As someone who counts himself a member of Team Conservative, I found the whole experience quite troubling. My assumption is that if the situation were reversed liberals would have made similar fools of themselves, such that the problem here is one of human psychology rather than conservative ideology. Still, I wish we had done better.

Darwin said...

The skewed poll arguments I pretty much always found laughable. While the basic complaint that polls appeared to be oversampling Democrats would be persuasive on any one poll, the idea that it was operative in all polls just seemed like a reach -- and far too much like 2004 when we had Michael Moore running around insisting that Kerry would be ahead in the polls if only they would call more people without landlines.

Where I feel like I fell into the plausibility trap was in the last couple weeks of the campaign, when first Romney was ahead in the polls for a few weeks, and then Obama pulled into a very slim lead. That Romney had actually been ahead in the national polling averages opened up a lot of plausible explanations for why one might rely on the national numbers rather than the state numbers, how the enthusiasm gap would come into play, etc. Even when Obama pulled back ahead by a few basis points, since Romney had been ahead for a couple weeks it was easy to embrace the idea that the resumed Obama lead didn't represent a decisive shift in the race.

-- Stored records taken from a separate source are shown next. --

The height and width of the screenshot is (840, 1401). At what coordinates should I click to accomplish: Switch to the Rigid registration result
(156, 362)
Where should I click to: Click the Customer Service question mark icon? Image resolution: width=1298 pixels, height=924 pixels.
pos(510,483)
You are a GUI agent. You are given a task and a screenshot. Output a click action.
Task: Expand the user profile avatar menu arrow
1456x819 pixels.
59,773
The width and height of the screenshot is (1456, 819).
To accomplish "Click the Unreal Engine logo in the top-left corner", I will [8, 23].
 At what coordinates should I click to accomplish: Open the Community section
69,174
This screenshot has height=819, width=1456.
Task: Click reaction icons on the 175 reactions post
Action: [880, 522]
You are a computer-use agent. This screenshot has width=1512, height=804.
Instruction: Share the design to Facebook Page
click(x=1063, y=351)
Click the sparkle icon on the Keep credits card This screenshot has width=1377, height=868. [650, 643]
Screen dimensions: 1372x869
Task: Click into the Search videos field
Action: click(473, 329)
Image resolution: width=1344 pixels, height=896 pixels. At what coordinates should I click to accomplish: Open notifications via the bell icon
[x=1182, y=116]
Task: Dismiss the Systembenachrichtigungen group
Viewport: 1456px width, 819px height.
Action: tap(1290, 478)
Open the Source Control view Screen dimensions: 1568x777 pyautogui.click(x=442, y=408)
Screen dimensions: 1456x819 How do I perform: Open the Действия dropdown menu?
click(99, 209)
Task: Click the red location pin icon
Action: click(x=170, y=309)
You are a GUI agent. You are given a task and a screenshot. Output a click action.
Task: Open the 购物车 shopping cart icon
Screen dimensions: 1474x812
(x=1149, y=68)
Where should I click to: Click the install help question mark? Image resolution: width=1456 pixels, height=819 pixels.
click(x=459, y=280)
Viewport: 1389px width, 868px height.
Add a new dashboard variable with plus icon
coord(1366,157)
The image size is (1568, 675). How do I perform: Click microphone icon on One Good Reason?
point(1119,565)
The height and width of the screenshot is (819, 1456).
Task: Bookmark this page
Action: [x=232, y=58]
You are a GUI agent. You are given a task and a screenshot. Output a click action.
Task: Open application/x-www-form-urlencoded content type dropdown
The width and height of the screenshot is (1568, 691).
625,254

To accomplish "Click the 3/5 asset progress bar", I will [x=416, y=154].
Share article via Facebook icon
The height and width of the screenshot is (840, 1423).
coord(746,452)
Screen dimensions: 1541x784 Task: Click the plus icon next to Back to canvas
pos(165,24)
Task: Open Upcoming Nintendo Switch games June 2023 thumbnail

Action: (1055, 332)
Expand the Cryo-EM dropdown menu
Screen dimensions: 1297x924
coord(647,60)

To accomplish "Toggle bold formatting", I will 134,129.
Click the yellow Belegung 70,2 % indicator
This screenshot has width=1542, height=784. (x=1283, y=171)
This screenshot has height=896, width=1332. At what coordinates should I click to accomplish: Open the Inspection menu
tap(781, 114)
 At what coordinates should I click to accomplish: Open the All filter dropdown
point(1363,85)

Plus, there's the side bias that my work tends to cause me to lean against (usually with good reason) big proprietary Excel models like Silver's in which some wiz-bang analyst pulls together huge numbers of factors and his own "secret sauce" of weighting and such in order to try to make predictions better than the basic data (in this case, polling averages.) In my experience, these usually have a short run of looking really smart and then crash and burn rather embarrassingly. So given the nature of Silver's approach, I really _wanted_ to see it fail, even aside from wanting to see Obama lose.